— Task objective —
Your task is to retype the lines from the opening of the material through the line that includes "642x587 pixels.". Do not copy the pictures.
○ ○ ○ ○ ○ ○ ○
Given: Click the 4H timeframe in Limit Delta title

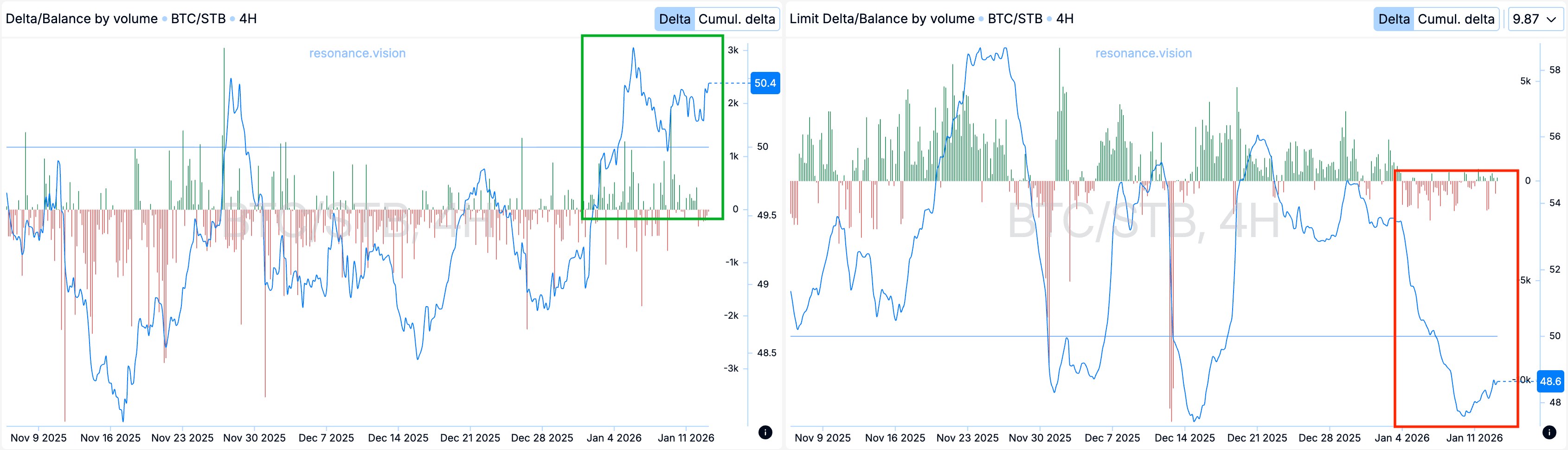Looking at the screenshot, I should 1065,19.
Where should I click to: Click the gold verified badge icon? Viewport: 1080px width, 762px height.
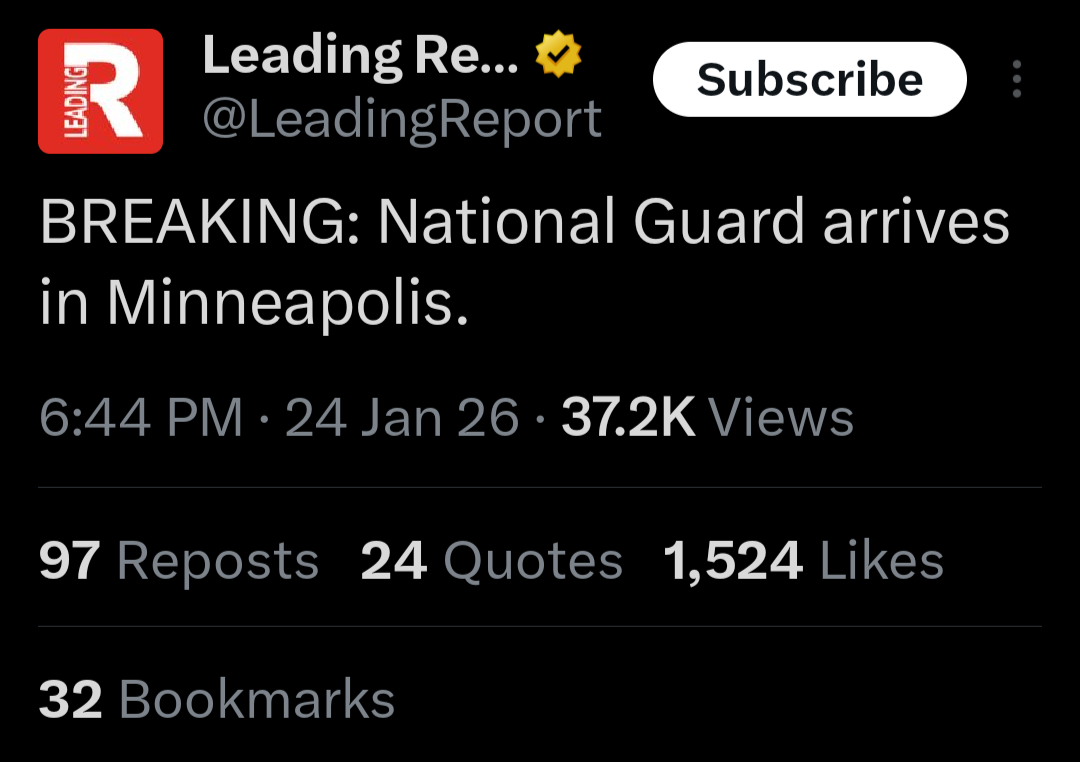[x=558, y=54]
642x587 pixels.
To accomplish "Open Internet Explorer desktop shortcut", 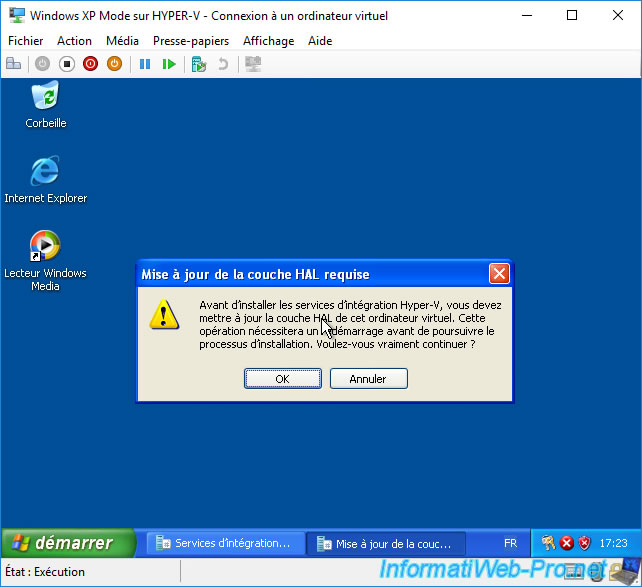I will 45,172.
○ ○ ○ ○ ○ ○ ○
— Written solution —
Given: Click the 4H timeframe in Limit Delta title

Looking at the screenshot, I should 1065,19.
Where should I click to: Click the gold verified badge icon? Viewport: 1080px width, 762px height.
[x=558, y=54]
642x587 pixels.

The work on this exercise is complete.